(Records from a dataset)
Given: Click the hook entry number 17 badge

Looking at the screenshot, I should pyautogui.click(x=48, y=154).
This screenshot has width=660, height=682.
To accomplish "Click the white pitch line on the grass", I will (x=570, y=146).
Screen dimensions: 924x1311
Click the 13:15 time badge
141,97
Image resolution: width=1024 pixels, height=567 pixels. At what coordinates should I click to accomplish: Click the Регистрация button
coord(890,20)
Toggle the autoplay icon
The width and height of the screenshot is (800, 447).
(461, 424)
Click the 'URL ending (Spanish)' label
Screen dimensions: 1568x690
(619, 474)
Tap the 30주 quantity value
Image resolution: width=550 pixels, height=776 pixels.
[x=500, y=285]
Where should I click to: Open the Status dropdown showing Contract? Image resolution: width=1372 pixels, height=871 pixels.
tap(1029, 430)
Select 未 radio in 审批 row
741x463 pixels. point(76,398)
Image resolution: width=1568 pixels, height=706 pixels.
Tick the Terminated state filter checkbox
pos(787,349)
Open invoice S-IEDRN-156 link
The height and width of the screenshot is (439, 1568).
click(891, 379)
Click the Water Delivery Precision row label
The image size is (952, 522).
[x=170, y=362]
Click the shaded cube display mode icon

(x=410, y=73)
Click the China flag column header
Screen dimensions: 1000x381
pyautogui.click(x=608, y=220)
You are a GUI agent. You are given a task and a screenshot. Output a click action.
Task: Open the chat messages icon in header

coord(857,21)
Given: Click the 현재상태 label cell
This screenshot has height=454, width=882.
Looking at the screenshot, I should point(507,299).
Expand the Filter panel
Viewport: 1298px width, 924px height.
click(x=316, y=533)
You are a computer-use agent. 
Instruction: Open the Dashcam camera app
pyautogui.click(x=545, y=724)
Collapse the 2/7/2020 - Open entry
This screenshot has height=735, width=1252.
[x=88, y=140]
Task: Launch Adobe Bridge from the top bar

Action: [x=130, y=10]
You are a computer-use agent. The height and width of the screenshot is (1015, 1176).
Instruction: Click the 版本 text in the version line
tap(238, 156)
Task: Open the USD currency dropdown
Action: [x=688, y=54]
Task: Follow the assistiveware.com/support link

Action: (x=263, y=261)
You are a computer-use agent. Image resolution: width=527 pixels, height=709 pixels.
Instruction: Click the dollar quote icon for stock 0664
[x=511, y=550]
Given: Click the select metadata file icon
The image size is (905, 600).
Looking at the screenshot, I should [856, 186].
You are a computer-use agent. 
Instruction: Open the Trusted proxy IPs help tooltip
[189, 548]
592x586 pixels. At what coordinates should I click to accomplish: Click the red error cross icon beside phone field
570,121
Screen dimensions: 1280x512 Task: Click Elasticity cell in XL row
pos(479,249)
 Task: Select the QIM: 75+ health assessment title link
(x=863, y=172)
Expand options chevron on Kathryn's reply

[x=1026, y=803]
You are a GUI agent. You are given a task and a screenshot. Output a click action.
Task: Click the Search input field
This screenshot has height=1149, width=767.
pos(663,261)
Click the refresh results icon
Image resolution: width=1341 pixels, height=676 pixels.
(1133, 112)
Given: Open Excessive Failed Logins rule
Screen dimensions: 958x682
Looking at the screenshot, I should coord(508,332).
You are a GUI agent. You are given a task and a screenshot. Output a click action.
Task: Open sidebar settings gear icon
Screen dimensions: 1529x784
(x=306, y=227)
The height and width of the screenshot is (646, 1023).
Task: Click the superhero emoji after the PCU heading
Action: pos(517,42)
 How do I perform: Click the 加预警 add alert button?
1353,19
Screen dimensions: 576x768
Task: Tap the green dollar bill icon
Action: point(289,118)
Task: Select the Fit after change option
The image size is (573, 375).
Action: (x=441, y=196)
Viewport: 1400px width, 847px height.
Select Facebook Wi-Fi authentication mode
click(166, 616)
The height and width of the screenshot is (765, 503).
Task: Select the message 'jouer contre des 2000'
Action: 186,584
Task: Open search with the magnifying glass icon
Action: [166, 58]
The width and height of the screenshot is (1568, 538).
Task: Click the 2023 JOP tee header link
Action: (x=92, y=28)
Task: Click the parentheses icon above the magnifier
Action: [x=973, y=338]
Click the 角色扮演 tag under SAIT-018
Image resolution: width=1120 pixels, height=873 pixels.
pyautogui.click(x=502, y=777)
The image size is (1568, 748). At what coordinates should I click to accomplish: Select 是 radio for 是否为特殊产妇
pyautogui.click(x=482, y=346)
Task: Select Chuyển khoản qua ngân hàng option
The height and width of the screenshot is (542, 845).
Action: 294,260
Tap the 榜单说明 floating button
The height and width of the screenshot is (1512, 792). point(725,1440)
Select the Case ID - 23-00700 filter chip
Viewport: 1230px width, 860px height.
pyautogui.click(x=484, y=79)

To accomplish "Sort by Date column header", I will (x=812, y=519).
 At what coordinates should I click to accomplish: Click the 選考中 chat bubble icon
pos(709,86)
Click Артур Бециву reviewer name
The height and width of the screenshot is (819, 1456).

== What this task involves ==
Look through the entries and copy every line in which the string "computer" appears.

== Reply to the exercise ==
You are a computer-use agent. 
You are a computer-use agent. The height and width of the screenshot is (1015, 1176).
You are a computer-use agent. Image resolution: width=527 pixels, height=709 pixels.
You are a computer-use agent. 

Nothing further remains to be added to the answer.